Aim: This assignment is to familiarise you with the use of STL container classes
ID: 3713879 • Letter: A
Question
Aim:
This assignment is to familiarise you with the use of STL container classes in your programs.
On completion you should know how to:
• Write C++ code using STL container class objects.
• Devise programs requiring data manipulation with STL containers.
• Gain experience writing and debugging complex C++ programs incrementally.
Prerequisites:
Before you undertake this assignment please review the week 8 lecture notes on the Standard
Template Library (STL). Also, download and study the week 7&8 STL example programs in the
Examples folder. The following links may also prove useful for learning STL containers:
http://www.cplusplus.com/reference/stl/
http://www.cprogramming.com/tutorial/stl/stlintro.html
http://www.sgi.com/tech/stl/stl_introduction.html
If you are unsure on how to do something with STL, try looking at the examples or google “STL”

Given records:
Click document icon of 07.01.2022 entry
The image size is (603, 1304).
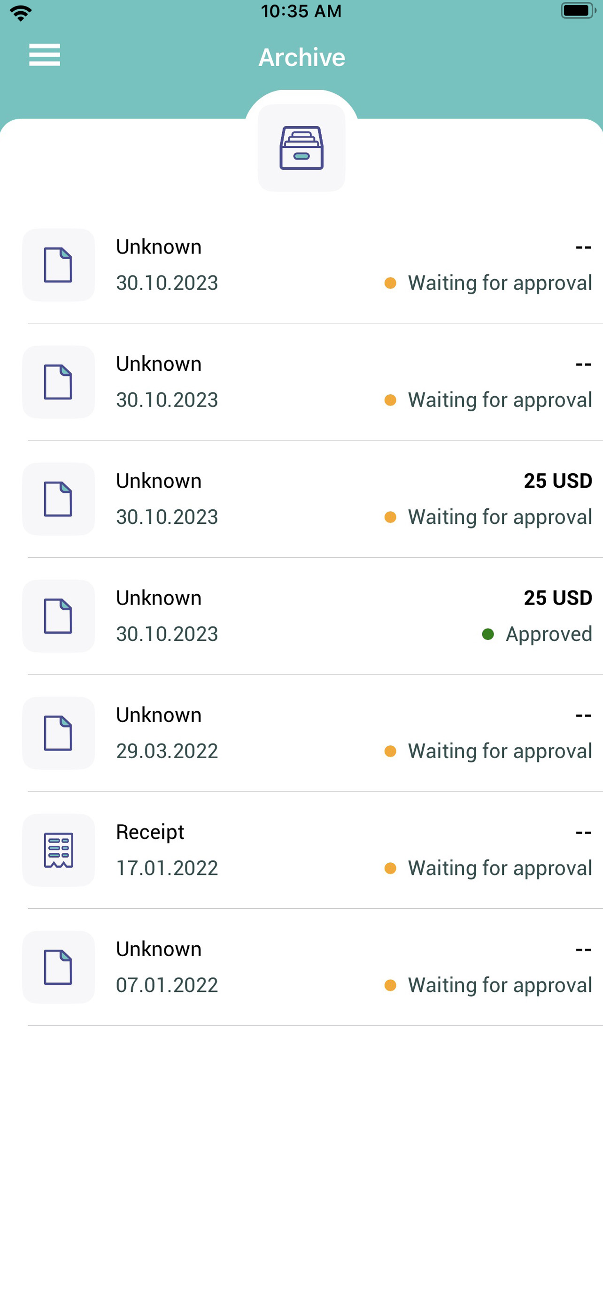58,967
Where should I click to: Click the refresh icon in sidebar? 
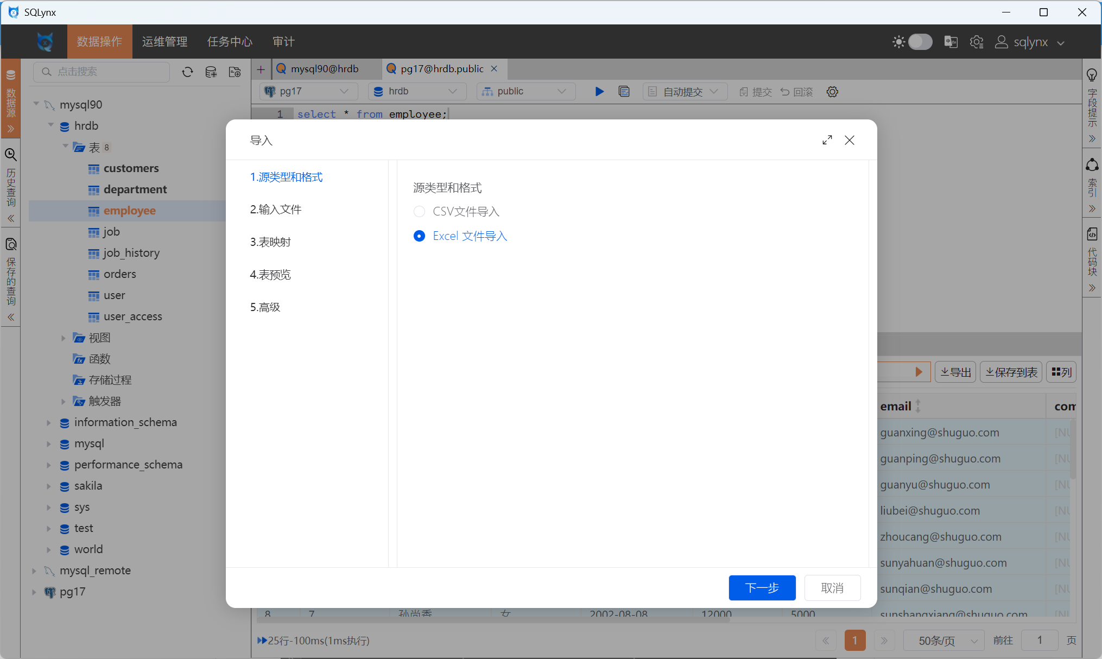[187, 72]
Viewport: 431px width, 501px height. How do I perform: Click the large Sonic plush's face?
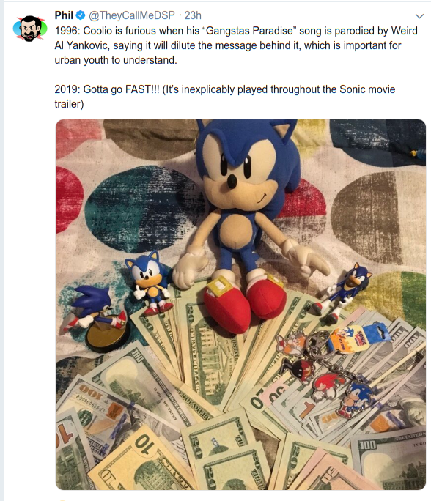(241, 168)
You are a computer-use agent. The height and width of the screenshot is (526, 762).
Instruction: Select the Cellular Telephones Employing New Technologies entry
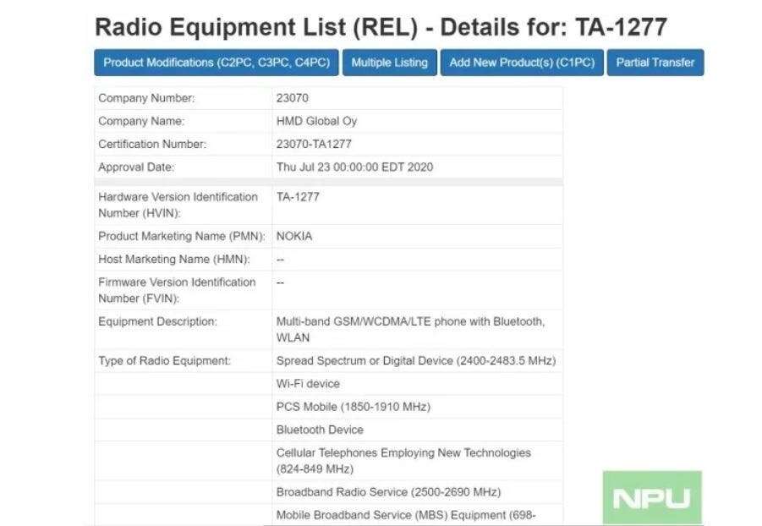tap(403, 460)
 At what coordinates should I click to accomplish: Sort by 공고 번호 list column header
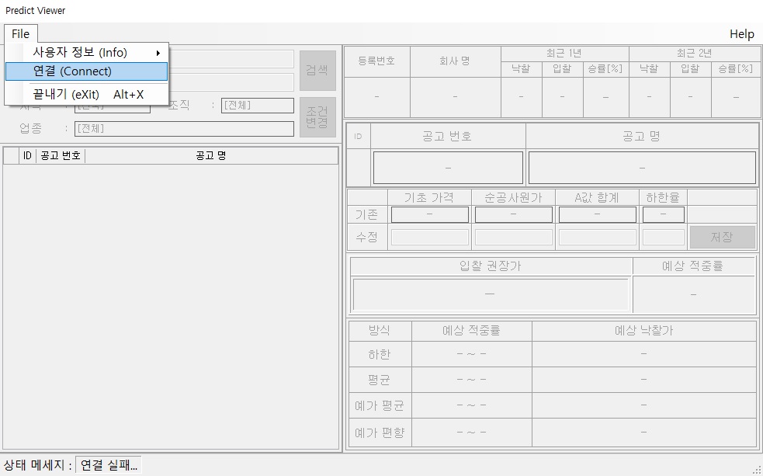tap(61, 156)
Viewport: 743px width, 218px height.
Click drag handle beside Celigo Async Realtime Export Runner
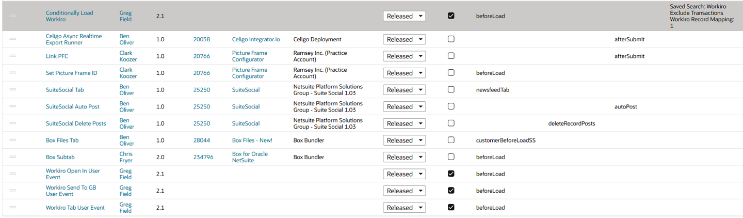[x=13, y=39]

--

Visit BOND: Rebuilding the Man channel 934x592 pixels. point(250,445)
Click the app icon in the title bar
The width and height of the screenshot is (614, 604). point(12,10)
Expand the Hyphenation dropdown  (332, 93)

Required tasks:
1. Using the STL assignment text, answer each of the following:
(a) Which week's lecture notes on the Standard Template Library should be reviewed first?
(b) In which folder are the week 7&8 STL example programs found?
(c) What two things should you try if you are unsure how to do something with STL?
2. Rewrite the rows starting at the one containing "Where should I" and ending after the one containing "tap(61, 156)", replacing "refresh icon" with "reload icon" and keeping everything else unchanged. Leave out the pictures.

Solution list:
1.
(a) The week 8 lecture notes.
(b) The Examples folder.
(c) Looking at the examples, or googling "STL".

2.
Where should I click to: Click the reload icon in sidebar? 
[187, 72]
Viewport: 431px width, 501px height. How do I perform: Click the large Sonic plush's face?
(241, 168)
You are a computer-use agent. The height and width of the screenshot is (526, 762).
Instruction: Select the Cellular Telephones Employing New Technologies entry
tap(403, 460)
 At what coordinates should I click to accomplish: Sort by 공고 번호 list column header
tap(61, 156)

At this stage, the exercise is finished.